The best of W.H.H. Murray’s 19th century Adirondack stories, selected by Murray’s biographer and great, great grandson, Randall S. Beach
William Henry Harrison Murray ("Adirondack Murray") is known as the father of the outdoor movement in America and the modern vacation. A passionate advocate for the wilderness and, specifically, the Adirondacks in New York State, Murray was the author of numerous books from the 1860s until his death in the early twentieth century. Many of his books and short stories focused on the Adirondacks and the importance of human interaction with nature. For the first time, The Best of the Adirondack Tales gathers his best and most beloved stories, drawn from many sources and selected by Murray's biographer and great-great grandson, Randall S. Beach.
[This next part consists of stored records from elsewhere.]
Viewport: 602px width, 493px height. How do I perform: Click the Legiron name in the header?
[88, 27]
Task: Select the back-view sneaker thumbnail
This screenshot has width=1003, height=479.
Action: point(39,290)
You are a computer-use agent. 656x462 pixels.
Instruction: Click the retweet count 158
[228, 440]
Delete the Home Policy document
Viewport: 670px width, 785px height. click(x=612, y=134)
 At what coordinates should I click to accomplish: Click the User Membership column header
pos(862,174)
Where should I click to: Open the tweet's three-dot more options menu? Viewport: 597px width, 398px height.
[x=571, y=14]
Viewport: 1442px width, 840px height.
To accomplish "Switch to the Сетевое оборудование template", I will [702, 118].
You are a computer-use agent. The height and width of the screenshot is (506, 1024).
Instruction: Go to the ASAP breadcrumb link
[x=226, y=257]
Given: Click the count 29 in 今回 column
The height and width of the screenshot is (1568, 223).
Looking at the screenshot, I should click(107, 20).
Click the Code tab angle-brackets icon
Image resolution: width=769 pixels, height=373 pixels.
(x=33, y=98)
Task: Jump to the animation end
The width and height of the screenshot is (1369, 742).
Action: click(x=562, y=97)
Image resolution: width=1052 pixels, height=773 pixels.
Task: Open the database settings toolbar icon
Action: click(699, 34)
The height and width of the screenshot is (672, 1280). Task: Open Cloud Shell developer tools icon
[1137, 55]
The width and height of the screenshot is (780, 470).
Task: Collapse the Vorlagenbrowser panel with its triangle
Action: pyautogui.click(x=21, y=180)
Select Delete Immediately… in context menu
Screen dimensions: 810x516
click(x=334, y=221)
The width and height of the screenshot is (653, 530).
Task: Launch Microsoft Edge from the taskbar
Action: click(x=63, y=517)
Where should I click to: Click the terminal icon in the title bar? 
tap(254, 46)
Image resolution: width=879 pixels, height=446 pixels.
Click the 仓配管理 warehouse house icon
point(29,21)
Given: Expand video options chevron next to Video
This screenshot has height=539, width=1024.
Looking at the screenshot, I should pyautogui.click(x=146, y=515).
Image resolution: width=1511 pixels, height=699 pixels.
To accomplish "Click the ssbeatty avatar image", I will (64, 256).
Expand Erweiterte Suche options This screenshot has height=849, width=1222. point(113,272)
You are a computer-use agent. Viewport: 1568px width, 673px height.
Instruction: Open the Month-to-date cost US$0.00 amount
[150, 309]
Among the favorites included: "The Freemasonry of Outdoor Life," "Jack Shooting in a Foggy Night," "The Story that the Keg Told Me," "Henry Herbert's Thanksgiving," and "How John Norton the Trapper Kept His Christmas."
W. H. H. Murray (1848–1904) was a Boston preacher who memorialized the Adirondack region through his colorful stories. Randall S. Beach, the great-great grandson of Murray, is an attorney with the law firm of Whiteman Osterman and Hanna LLP in Albany, New York. He is the author of A Passionate Life: W. H. H. Murray, from Preacher to Progressive, also published by SUNY Press.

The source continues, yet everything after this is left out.